#### [TASKS TO COMPLETE]
a – Copy the excerpt on sleep word for word, beginning at the words "Despite this, in" and stopping after the words "says Dr Ramakrishnan.".
b – Resume the excerpt on sleep, picking up after its last sentence.

#### [EXCERPT PROVIDED]
>>
Having vivid dreams by itself is not an indicator of poor sleep, clarifies Dr N Ramakrishnan, founder of Nithra Institute of Sleep Sciences, Chennai. “But if the dreams have a pattern of making you worried or anxious while waking up, that needs to be addressed,” he says.
At the other end of the irregular sleep spectrum are those of us who are oversleeping. “One reason could be sheer boredom. For people working from home, it is best to mimic your earlier routine by establishing defined work hours and work space,” he says. “The other reason could be depression, in which case, you would need to consult a professional.”
Sweat more, sleep better
Anxiety is just one side of the coin. The lockdown has changed our very bodily rhythms, right down to our dietary patterns. As we juggle between work and domestic chores, for example, breakfast could become brunch and lunch an afternoon snack. This too affects our sleep.
“If you are eating late at night, we advise a minimum of two hours break before you go to bed, during which you should not be lying down. It may cause digestive disorders like gastroesophageal reflux disease, which aggravates insomnia,” says Dr Kanwar.
Couple this with not enough physical exertion to tire you out, and you will have a case of delayed sleep. Dr Ramakrishnan advises deep stretch exercises and yoga. Strength training too aids a deeper sleep.
However, the timing of these exercises is also important. Traditionally, experts have recommended AM workouts, but a newer study from 2018, published in Sports Medicine , claimed that you can exercise in the evening as long as you avoid vigorous activity for at least one hour before bedtime.
Despite this, in the current scenario, it is best we stick to traditional advice for a reason simple enough: sunlight.
Night and day
“Normally, we have an internal clock, a circadian rhythm that the body follows. The stimulus for maintaining that rhythm is light and darkness,” says Dr Ramakrishnan.
<<
#### [INFORMATION SUPPLIED]
>>
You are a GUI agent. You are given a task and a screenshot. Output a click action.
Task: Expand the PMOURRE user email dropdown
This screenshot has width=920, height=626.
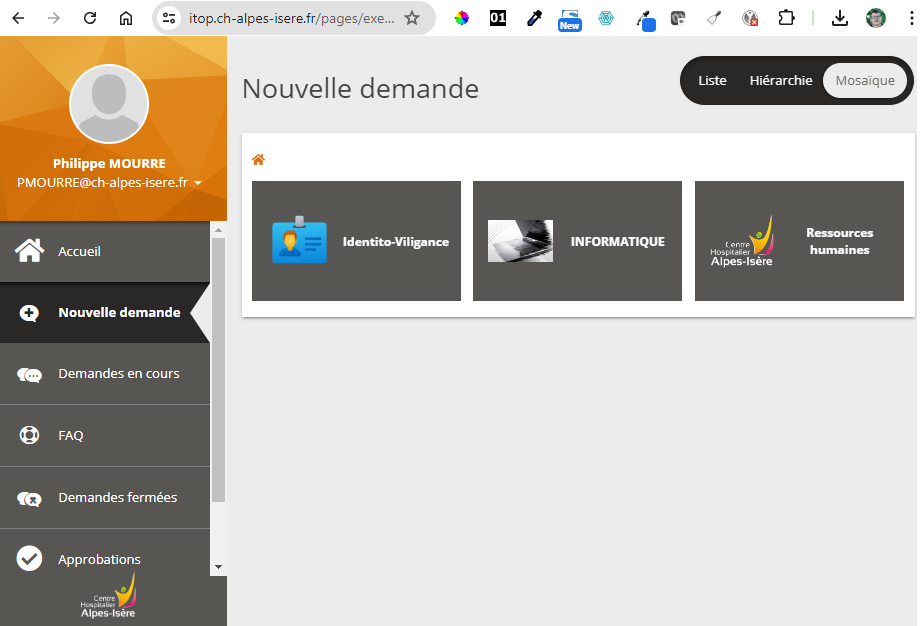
<<
#### [ANSWERS PROVIDED]
a –
Despite this, in the current scenario, it is best we stick to traditional advice for a reason simple enough: sunlight.
Night and day
“Normally, we have an internal clock, a circadian rhythm that the body follows. The stimulus for maintaining that rhythm is light and darkness,” says Dr Ramakrishnan.

b –
“At night, our body starts generating the hormone melatonin. When we are exposed to sunlight the melatonin level falls. Therefore, having darkness at night and being exposed to sunlight in the daytime is essential for maintaining this cycle.”
As we are cooped up in our homes, the level of sunlight we receive has gone down, affecting not only Vitamin D levels, but also our ability to generate melatonin at the right time. “That is the reason we specifically ask people to work out in the morning. Many do work out, but they end up doing so indoors, in the late evenings or nights,” he says.
Similarly, at night, refrain from any kind of exposure to light as it will “stimulate the rods and cones in your retina, impacting sleep.” So scrolling through bottomless pits of social media until it lulls you to sleep is not the best idea. With no downtime, your mind will constantly be awake, and this behaviour exists under normal circumstances as well.
“If you are going to look at your screen even if it is in your bedroom, sit away from the bed on a chair,” he says, asking us to be careful of the associations we form with the bed. “Daytime or night-time, do not use your phone, or laptops or even read books in the bed. Remember that the bed is for sleep and sex only.”